Они перевернули тело. Подталкивая ногами и штыками. Мертв. Безусловно мертв. Я хорошо помню запрокинутое лицо в луче прожектора, вытянутые над головой руки, скрещенные щиколотки — он словно прилег на солнце позагорать и уснул, но в любую минуту — вот сейчас, сейчас! — откроет глаза и рассмеется, потому что идет дождь и одежда, того гляди, промокнет насквозь…
И кто-то — один из нас, интернированных, а не из них, японцев, — проговорил: «Н-да, если он не хотел быть убитым, ему не стоило приходить сюда».
«Помолчите, пожалуйста, — сказал другой голос. — Тут его дочь…»
Тут его дочь. Дочь — это я. Так умер мой отец. Между двумя лагерными зонами — мужской и женской. В Бандунге. На Яве. В 1943 году. В моей тюрьме.
Отзвуки этой сцены и новая сцена, только что разыгравшаяся на пляже гостиницы «Аврора-сэндс», переплелись в моем мозгу, когда я вечером шла прочь вместе с Мег, Лили и Лоренсом. Я чуть ли не ожидала, что, глянув по сторонам, воочию увижу на лужайках ограждение лагерной зоны. Какое счастье, что ничего такого нет.
Какое счастье.
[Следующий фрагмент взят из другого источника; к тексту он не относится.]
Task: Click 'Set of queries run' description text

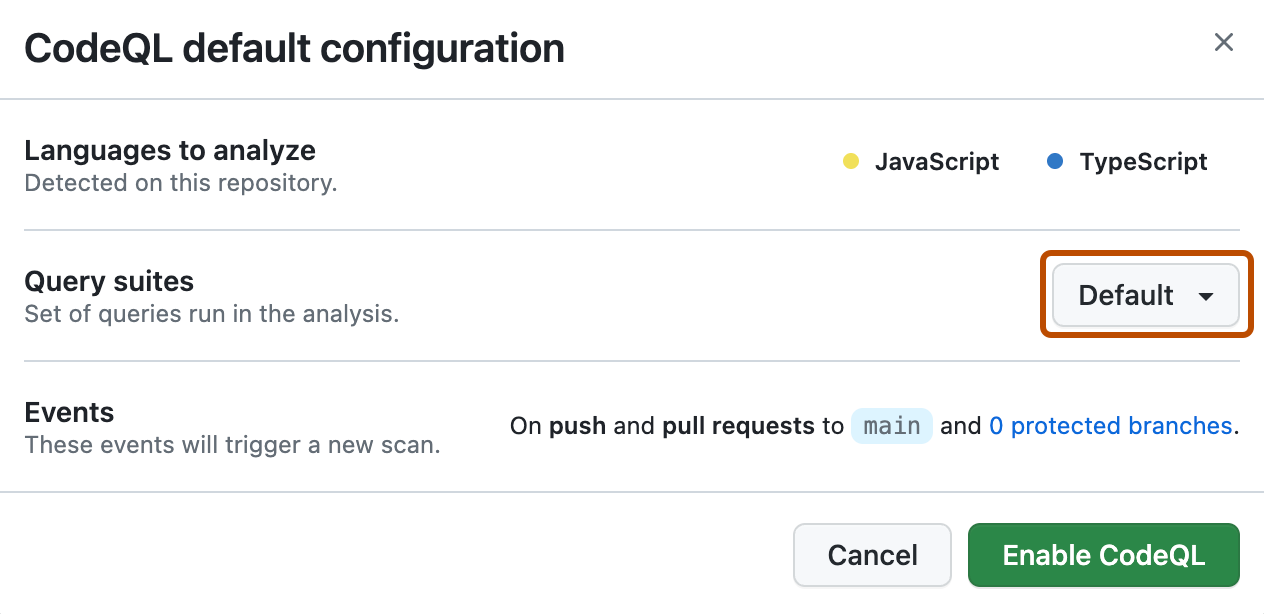Action: point(211,314)
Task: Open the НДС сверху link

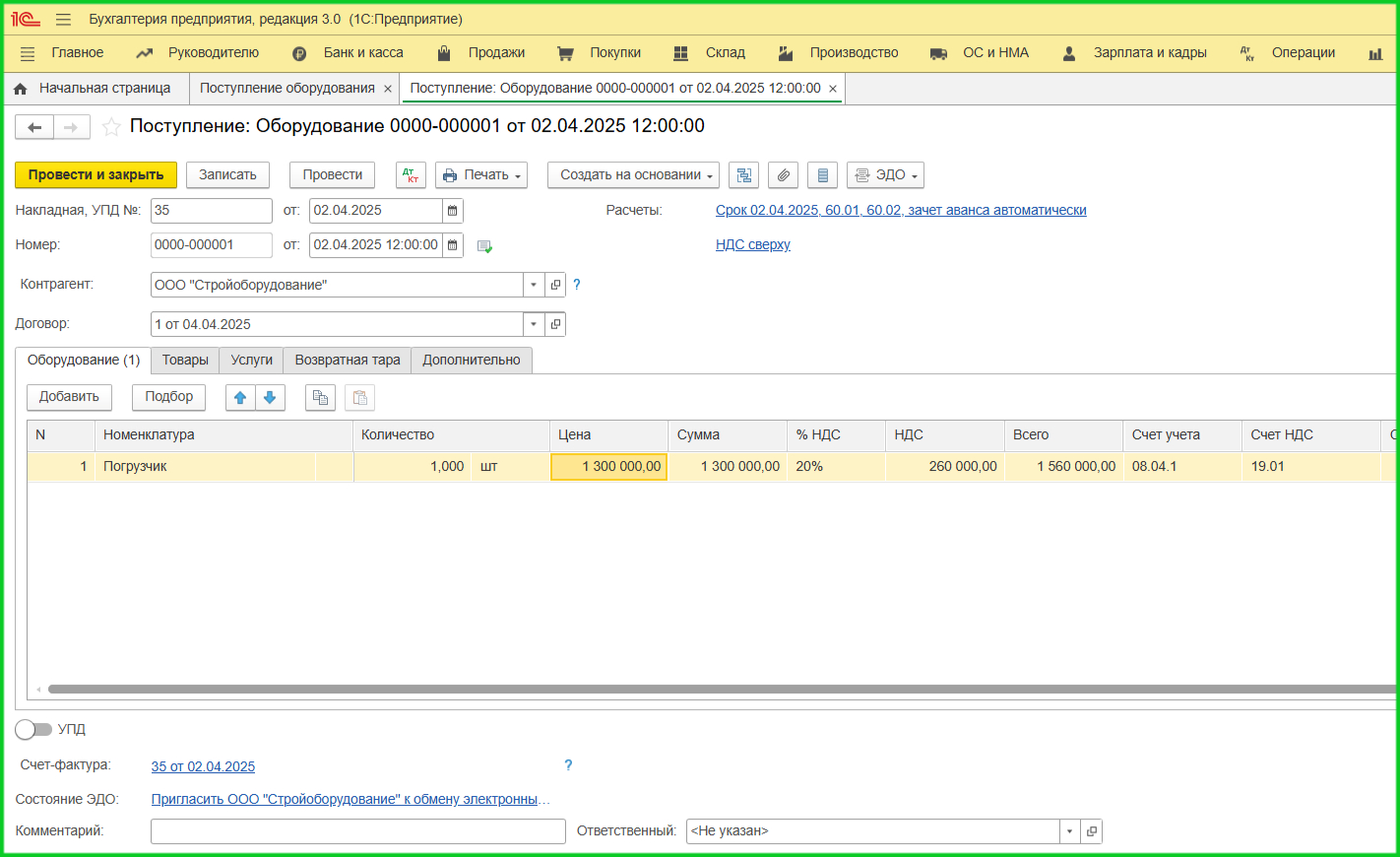Action: 752,245
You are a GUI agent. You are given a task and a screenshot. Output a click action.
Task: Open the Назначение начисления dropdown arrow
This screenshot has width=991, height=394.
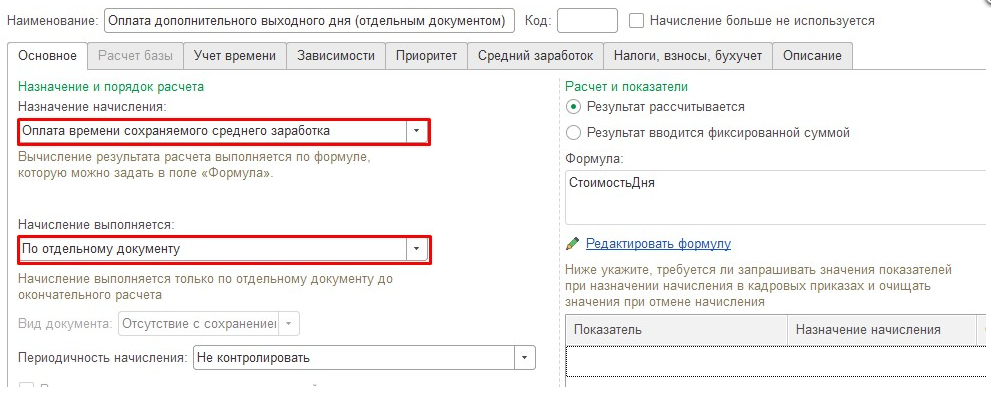[x=416, y=131]
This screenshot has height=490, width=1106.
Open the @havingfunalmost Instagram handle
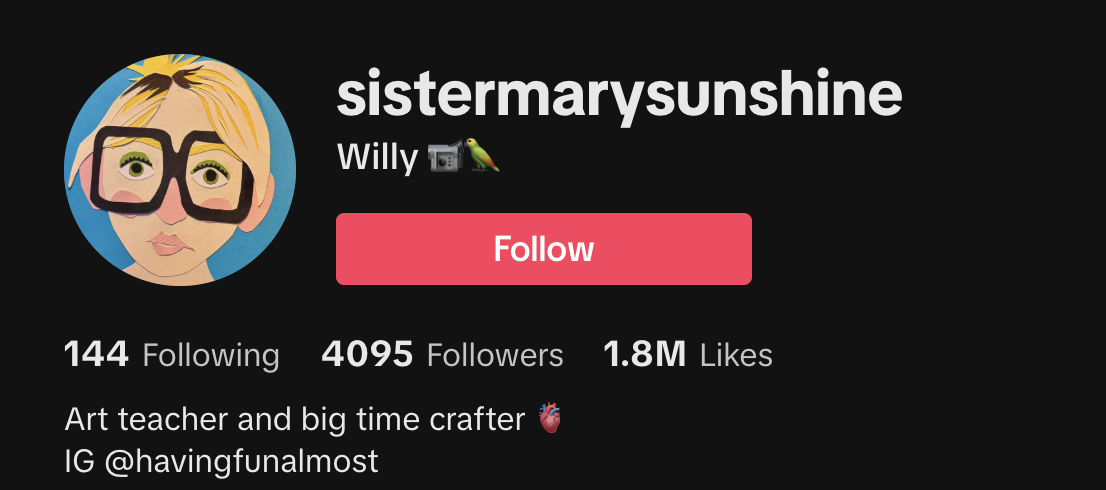click(x=242, y=462)
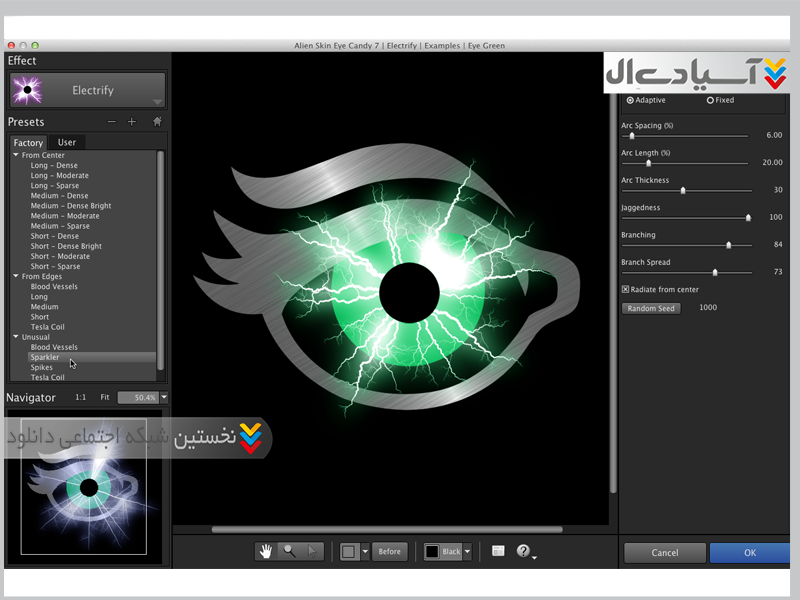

И какое заблуждение.
54. Напоследок еще несколько слов о покойнике на берегу.
Глаза Колдера — широко открытые — смотрели на айсберг.
«Помоги, — словно бы просил он. — Помоги мне».
Но айсберги неумолимо жестоки. Это убийцы, глухие и безмолвные. И холодные.
Колдер Маддокс понял бы все это.
Насколько я могу судить.
…
55. Как ни старайся, а у времени свои планы, оно идет своей дорогой. Я за ним не поспеваю. Отстаю — и уже совершенно не ориентируюсь в развитии этой истории. События множились, и моя попытка изо дня в день их записывать оказалась и физически, и интеллектуально неосуществимой. Я очень боюсь, что, преступив границы, не совладаю с последствиями. Но извиняться не стану. Когда у меня теснит грудь и болят плечи, я должна встать и стряхнуть неприятные ощущения — назвать их, как говорится, поименно и отмести; убедить себя, что умирать я не собираюсь.